[start of Text excerpt]
Canonic comedian, actor and poet Tim Key talks Olivia Swash through the songs (and decidedly not songs) that have soundtracked him crushing his ten-year plan.

23 February 2024, 08:00 | Words by Olivia Swash

When asked whether he’s big into music, for a feature about music, Tim Key’s instant reaction is, “God no.”

“I listen to The Beatles (Radio) on Spotify and see what happens,” he acknowledges. It’s a fittingly familiar tendency considering that the everyman is at the heart of Tim Key’s comedic and poetic repertoire. From his acting roles in Alan Partridge, Peep Show, Richard Ayoade’s The Double and Michael Winterbottom’s Greed, to his six books and two decades of live solo and collaborative shows, Key harnesses hilarity out of the mundane.

Exactly a decade ago, Key was asked by a magazine where he hoped he would be in ten years’ time. He aspired to still be working with talented people and doing more interesting things that were sometimes scary. And he hoped that one day he would make a film.

A decade on, he feels firmly on-track. “I’ve absolutely nailed that,” he lauds. “Complete respect for 37-year-old Tim Key; very wise. It has got more interesting, it has got more scary. I was in a play at The Old Vic which covers both of those. That was Art, alongside two proper actors: Rufus Sewell and the late, great Paul Ritter. I’d have bitten your hand off ten years ago for that opportunity.”

As for his filmmaking goal, Key and his longtime collaborator Tom Basden recently shot an upcoming film starring Oscar nominee Carey Mulligan. It’s a story derived from a short film the pair made in 2007, developed into a feature by Steve Coogan’s Baby Cow production company, who are set to bring Alan Partridge back this year for a new mock-doc series. Whether Key will reprise his canonical character of “Sidekick” Simon Denton is still unconfirmed. “The people who have made it have dropped hints as to whether I’ll be in it,” he says. “Reading between the lines I think I probably will be on balance, but I never take anything for granted with Partridge or his universe.”
[end of Text excerpt]
### Given exercise A
Condense the paragraph of the Tim Key feature that begins "As for his filmmaking goal" into a short bulleted list that keeps its main facts.
### Given exercise B
Duplicate, word for word, the stretch of the Tim Key feature from "Canonic comedian, actor" through "his ten-year plan.".
[start of Supplied entries]
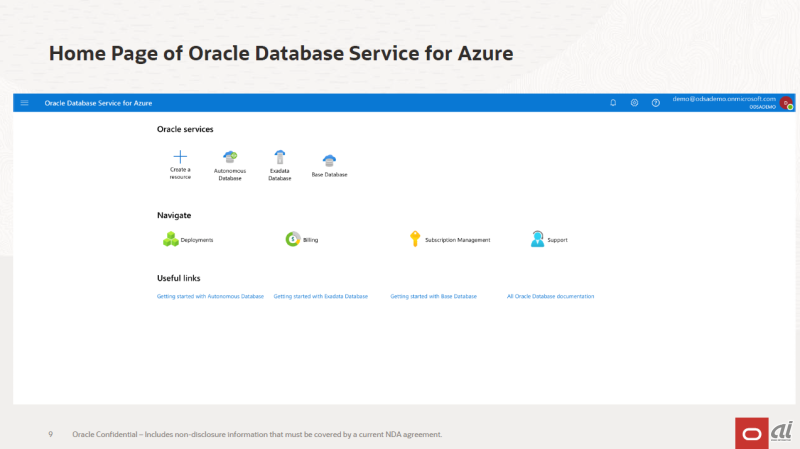The height and width of the screenshot is (449, 800).
Task: Open All Oracle Database documentation link
Action: [x=551, y=297]
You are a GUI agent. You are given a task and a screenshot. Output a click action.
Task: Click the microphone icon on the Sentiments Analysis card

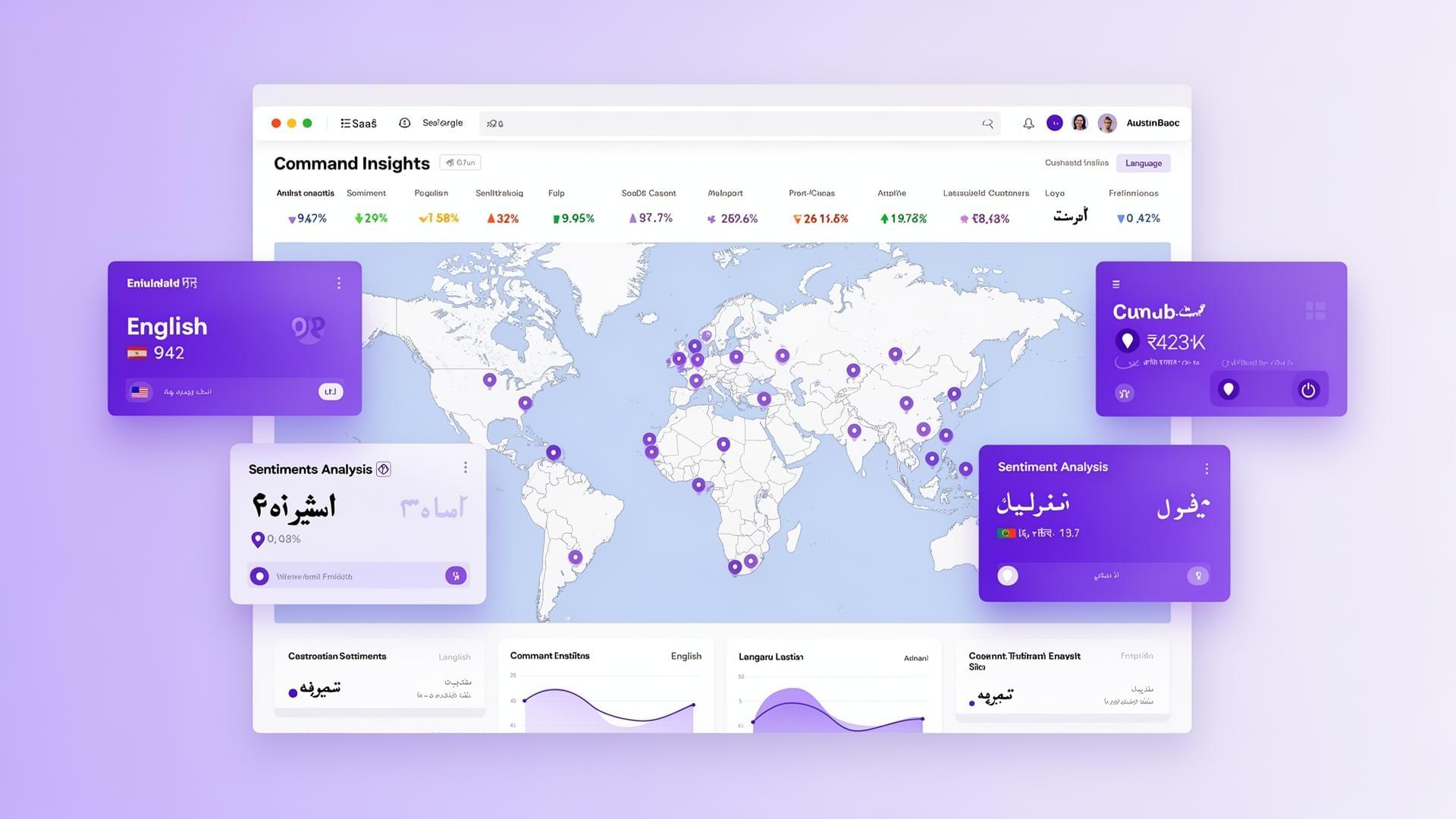pyautogui.click(x=456, y=576)
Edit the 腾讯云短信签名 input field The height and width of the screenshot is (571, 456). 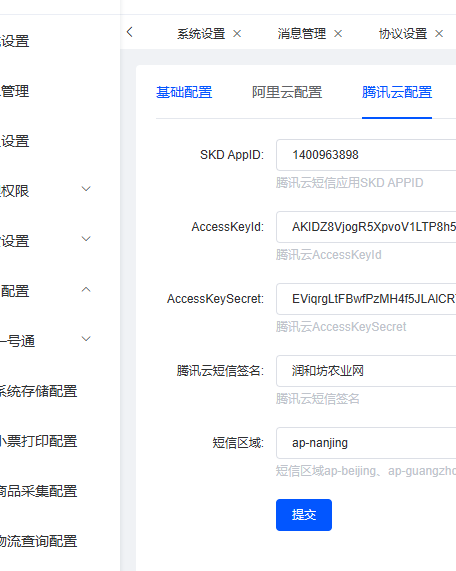pos(366,371)
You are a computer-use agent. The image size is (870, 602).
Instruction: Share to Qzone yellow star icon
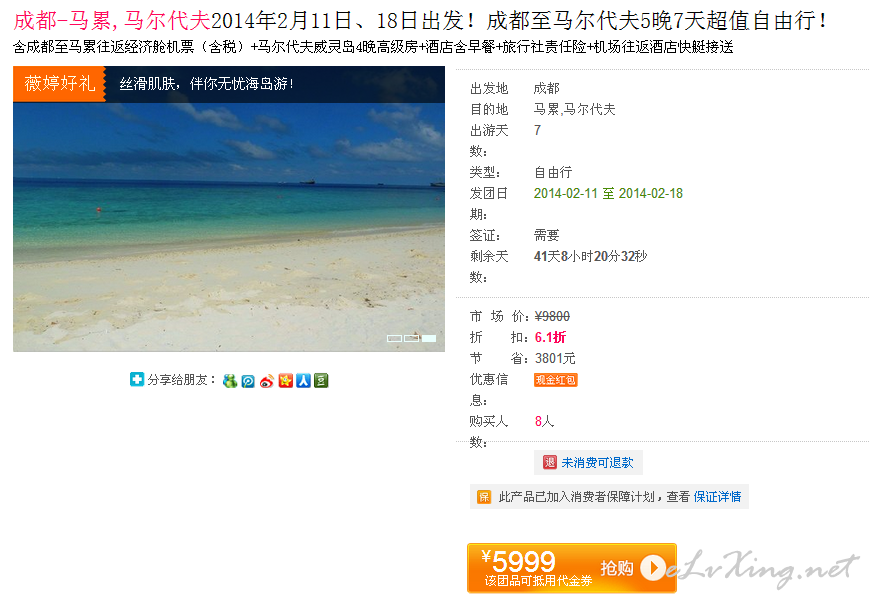(x=285, y=381)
[end of Supplied entries]
### Correct output A
- Key and his longtime collaborator Tom Basden recently shot an upcoming film starring Oscar nominee Carey Mulligan.
- The story comes from a short film the pair made in 2007. Steve Coogan's Baby Cow production company developed it into a feature.
- Baby Cow is set to bring Alan Partridge back this year in a new mock-doc series.
- It is still unconfirmed whether Key will reprise his role as "Sidekick" Simon Denton.
- The makers have dropped hints, and Key thinks he probably will be in it. He never takes anything for granted with Partridge or his universe.

### Correct output B
Canonic comedian, actor and poet Tim Key talks Olivia Swash through the songs (and decidedly not songs) that have soundtracked him crushing his ten-year plan.